Hoje, a palavra “borsch” evoca a imagem de uma sopa rosa-choque feita de beterraba e repolho. No entanto, o nome originalmente se referia a uma sopa feita com uma variedade comestível de “borschevik” (nome científico: Heracleum mantegazzianum), planta semelhante ao endro gigante (sua variedade moderna, o Heracleum sosnowskyi, é uma erva altamente venenosa, mas, na antiguidade, a planta era inteiramente comestível). As folhas eram fermentadas e adicionadas à sopa.

Mais tarde, surgiu uma versão do borsch à base de kvass de beterraba que era diluída em água, recheada com repolho e cenoura e fervida. Só mais tarde se começou a usar caldo de carne para sua preparação, e os camponeses só podiam se dar a esse luxo nos feriados, por isso todas as outras vezes eles adicionavam salo (banha de porco) com alho para torná-lo mais cheio de “substância”.

“Uma das primeiras receitas autênticas de borsch de beterraba está no ‘Dicionário de Culinária de Vassíli Levchin’, de 1795”, escreve o historiador da culinária Pavel Siutkin. “Ela contém uma lista de ingredientes para o borsch: pedaços de carne, presunto e frango cozidos em água...”

Cada um com a sua receita

“Borsch é apenas um termo ao qual cada um atribui seu próprio significado”, diz a especialista em culinária Olga Siutkina, acrescentando que os ingredientes da sopa eram, em sua maioria, simples e acessíveis, e diferiam de região para região. “No sul da Rússia e na Ucrânia, havia uma grande variedade de vegetais frescos, mas mais ao norte as pessoas tinham que prepará-los para o inverno”, diz ela.

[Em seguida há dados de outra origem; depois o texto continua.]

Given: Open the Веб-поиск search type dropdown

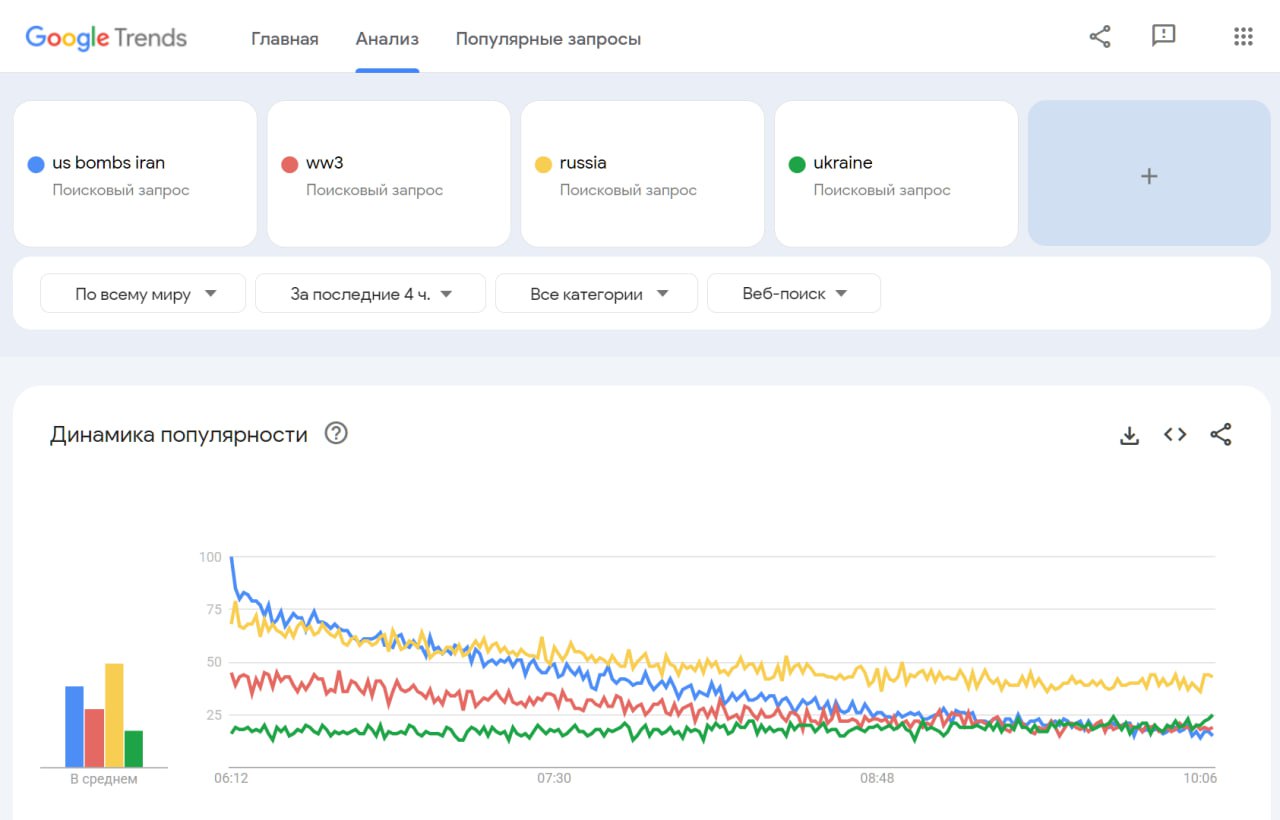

É por isso que os povos eslavos têm tantas receitas diferentes de borsch, que variam não só por região, mas também de acordo com o clima: a sopa vegetariana de verão à base de beterraba é chamada de kholodnik ("sopa fria") ou svekolnik ("sopa de beterraba"), e elas também são variedades de borsch.

Na Polônia, a receita tradicional é a do “borsch branco” à base de massa fermentada feita com farinha de centeio, ovo cozido e enchidos, no lugar da beterraba. Existem também variedades de peixes e cogumelos.

Na Romênia, existe uma sopa de legumes azeda ,com kvass, chamada borsch. No sul da Rússia, há o delicioso borsch "Taganrog" (também conhecido como "mosteiro"), feito não com beterraba, mas com tomate (algo que era exótico na culinária russa, mas nunca em Taganrog, cidade portuária, onde era comum) e à base de rabada ou caldo de galinha (mas nunca porco). O borsch também pode ser preparado com feijão ou batatas.

Na Rússia, Ucrânia e Bielorrússia contemporâneas, o borsch vermelho quente é a versão mais popular, servido com smetana (creme de leite azedo ou “sour cream”) e pão. Mas não há uma receita só desse borsch: elas diferem não apenas de país para país, mas também internamente, nas regiões de cada um deles.

Então, quais as diferenças entre o borsch russo e o ucraniano?

Para os russos (e a maioria das pessoas que viveram na URSS), a palavra “borsch” geralmente significa uma mistura de tudo o que está à mão.

O primeiro ponto é o caldo: geralmente, considera-se que o borsch russo é baseado em caldo de ossobuco e o ucraniano, em costela de porco, mas essa distinção é frágil, para dizer o mínimo. A beterraba pode ser cozida em caldo de galinha ou água. O svekolnik, por exemplo, é geralmente feito com kefir (espécie de leite fermentado).

Em segundo lugar, vem o repolho. Alguns chefs escrevem que o chucrute predomina na versão russa, que é adicionado no início para ficar macio, enquanto a versão ucraniana prefere repolho fresco adicionado no final do processo de cozimento para que mantenha a crocância; outros ainda descartam o repolho, afirmando que os feijões bastam no borsch. Quanto ao borsch bielorrusso, ele é geralmente servido com batatas.

Em terceiro lugar, vem a variedade de beterraba. Os especialistas em borsch dizem que uma beterraba específica deve ser usada na receita para dar a cor desejada.

E, o mais importante de tudo, os ingredientes extras! Chefs modernos de qualquer país costumam adicionar pasta de tomate com cenoura, cebola e beterraba para tornar o borsch mais suculento e brilhante. Enquanto isso, os “puristas” na arte do borsch permanecem ferrenhamente anti-tomates. Alguns gostam de adicionar vinagre, limão e açúcar (sim, direto na sopa!), cozinhar o caldo com cebola sem descascar ou usar toucinhos junto com a carne.